PROBLEM DESCRIPTION »
Please return every entry below exactly as written, without any of its pictures.

(Stored data)
"""
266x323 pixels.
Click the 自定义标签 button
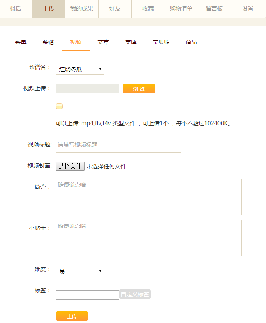[135, 294]

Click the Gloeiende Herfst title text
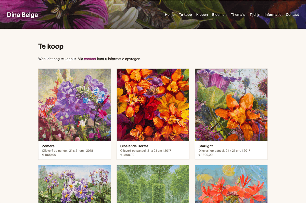click(134, 146)
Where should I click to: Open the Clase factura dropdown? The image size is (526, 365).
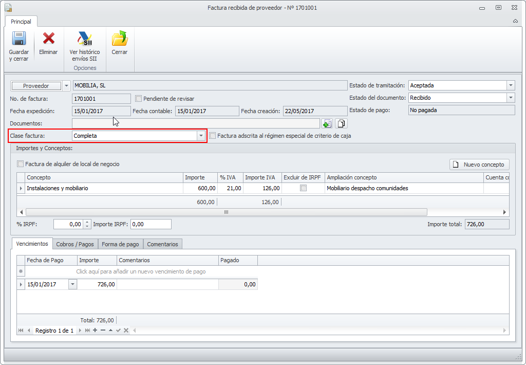pos(201,136)
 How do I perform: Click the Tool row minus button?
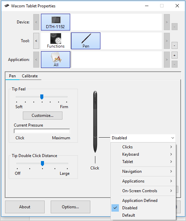(174, 46)
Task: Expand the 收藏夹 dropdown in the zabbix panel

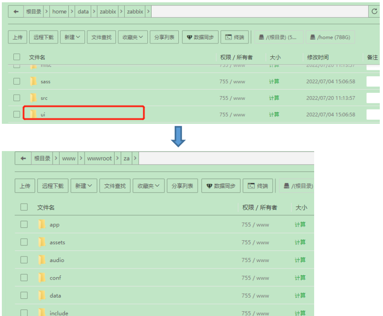Action: point(132,37)
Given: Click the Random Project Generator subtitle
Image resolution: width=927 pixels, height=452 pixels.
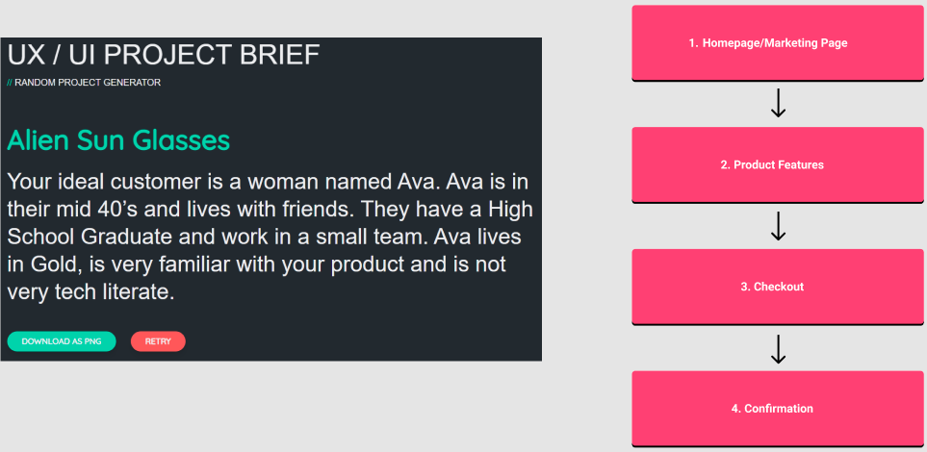Looking at the screenshot, I should tap(88, 83).
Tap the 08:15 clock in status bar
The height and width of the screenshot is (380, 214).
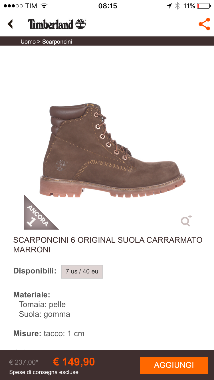click(108, 6)
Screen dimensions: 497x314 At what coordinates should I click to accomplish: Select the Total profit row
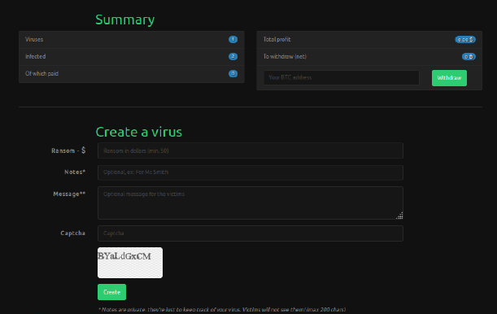(369, 40)
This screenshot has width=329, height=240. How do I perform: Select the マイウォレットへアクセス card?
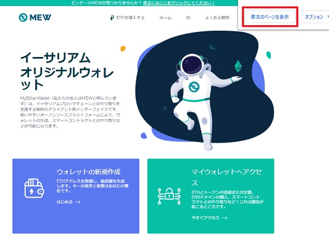pyautogui.click(x=211, y=196)
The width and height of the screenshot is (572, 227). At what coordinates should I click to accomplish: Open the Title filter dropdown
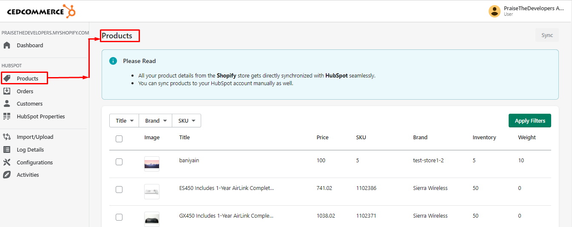pos(124,121)
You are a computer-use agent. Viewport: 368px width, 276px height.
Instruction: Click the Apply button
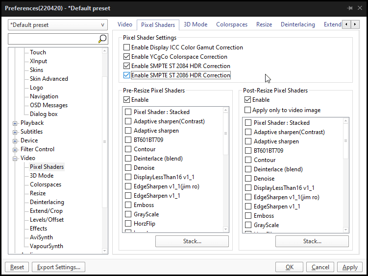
"""
RESPONSE BOX »
266x323 pixels.
Click the 自定义标签 button
[135, 294]

Click the Gloeiende Herfst title text
click(134, 146)
Where should I click to: Open the Clase factura dropdown? The image size is (526, 365).
pos(201,136)
 How do I perform: Click the Tool row minus button?
(174, 46)
Task: Expand the 收藏夹 dropdown in the zabbix panel

Action: point(132,37)
Given: Click the Random Project Generator subtitle
Image resolution: width=927 pixels, height=452 pixels.
Looking at the screenshot, I should tap(88, 83).
Tap the 08:15 clock in status bar
The height and width of the screenshot is (380, 214).
click(108, 6)
Screen dimensions: 497x314 At what coordinates should I click to accomplish: Select the Total profit row
(369, 40)
This screenshot has width=329, height=240. How do I perform: Select the マイウォレットへアクセス card?
pyautogui.click(x=211, y=196)
The width and height of the screenshot is (572, 227). At what coordinates should I click to accomplish: Open the Title filter dropdown
pos(124,121)
You are a computer-use agent. Viewport: 368px width, 276px height.
Instruction: Click the Apply button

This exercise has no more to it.